New research suggests that a sizable number of HIV-infected males will experience very little disease progression for many years. Out of 562 men in San Francisco, 31 per cent had not developed AIDS after 10 years of infection and 12 per cent still had normal CD4 counts.
In Milan, a study of 111 infected males led researchers to estimate that 20 per cent would remain symptom free 25 years after initial infection with HIV. Research is ongoing to identify factors in the immune system or lifestyle that might help to prevent the disease's progression.
Transmission of HIV
HIV has been isolated from blood, saliva, breast milk, vaginal secretions and semen. It can be spread in the following ways:
through infected blood, via:
sharing dirty needles; sharing razors
blood transfusions in countries where blood is not screened for HIV, and where sterile equipment is not used
dental treatment where equipment is not adequately sterilized
from an infected mother to her child, either during the birth or through breast feeding.
through sexual transmission, where an infected partner (male or female) has unprotected intercourse (gay or straight).
Sexual Transmission of HIV
The World Health Organization estimates that 8090 per cent of people who are HIV positive have contracted the virus through heterosexual sex. It seems that the virus is more easily transmitted from a man to a woman than vice versa. Studies show that around 32 per cent of an infected man's hetero-sexual partners contract the virus, compared with 25 per cent of an infected woman's male partners.

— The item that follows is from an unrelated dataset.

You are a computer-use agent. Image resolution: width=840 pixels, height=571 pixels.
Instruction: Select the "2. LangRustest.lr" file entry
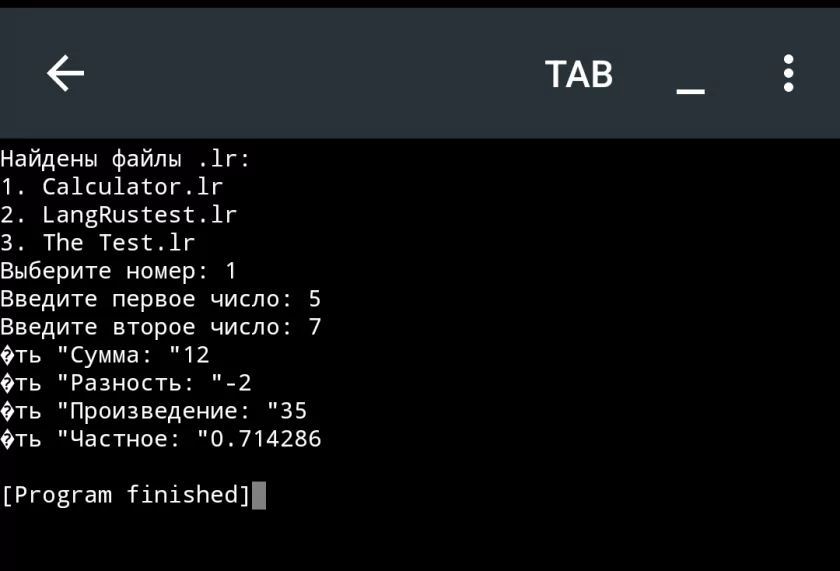[118, 215]
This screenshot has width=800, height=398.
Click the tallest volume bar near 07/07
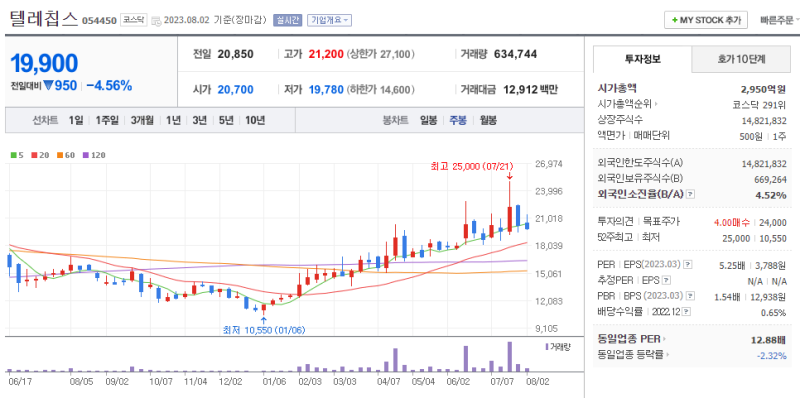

During fellatio, those who swallow semen are at high risk of HIV infection. The risk of catching HIV via saliva alone is probably small but significant.

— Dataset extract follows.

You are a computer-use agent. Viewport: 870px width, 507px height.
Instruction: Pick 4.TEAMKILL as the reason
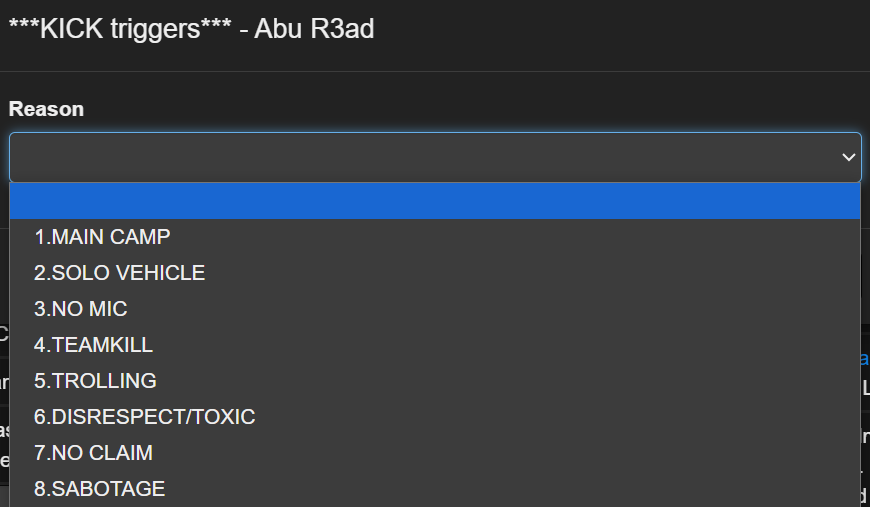coord(435,345)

Any bleeding from the gums or vagina (e.g. sores, menstruation) during sexual activity is a high risk factor for transmission of HIV (and hepatitis B infection if present).
Some experts now recommend that oral sex should be avoided unless you definitely know your partner is HIV (and hepatitis B) negative. If you do indulge, condoms or dental dams (bubble-gum flavoured latex squares placed over the female genitalia) provide some protection.
Barrier methods of contraception (male condom, female condom) can protect against HIV during normal sexual activity, and should be used whenever possible. Men who practise anal sex should use extra strong condoms. The spermicide non- oxynol-9 also has some useful anti-HIV properties.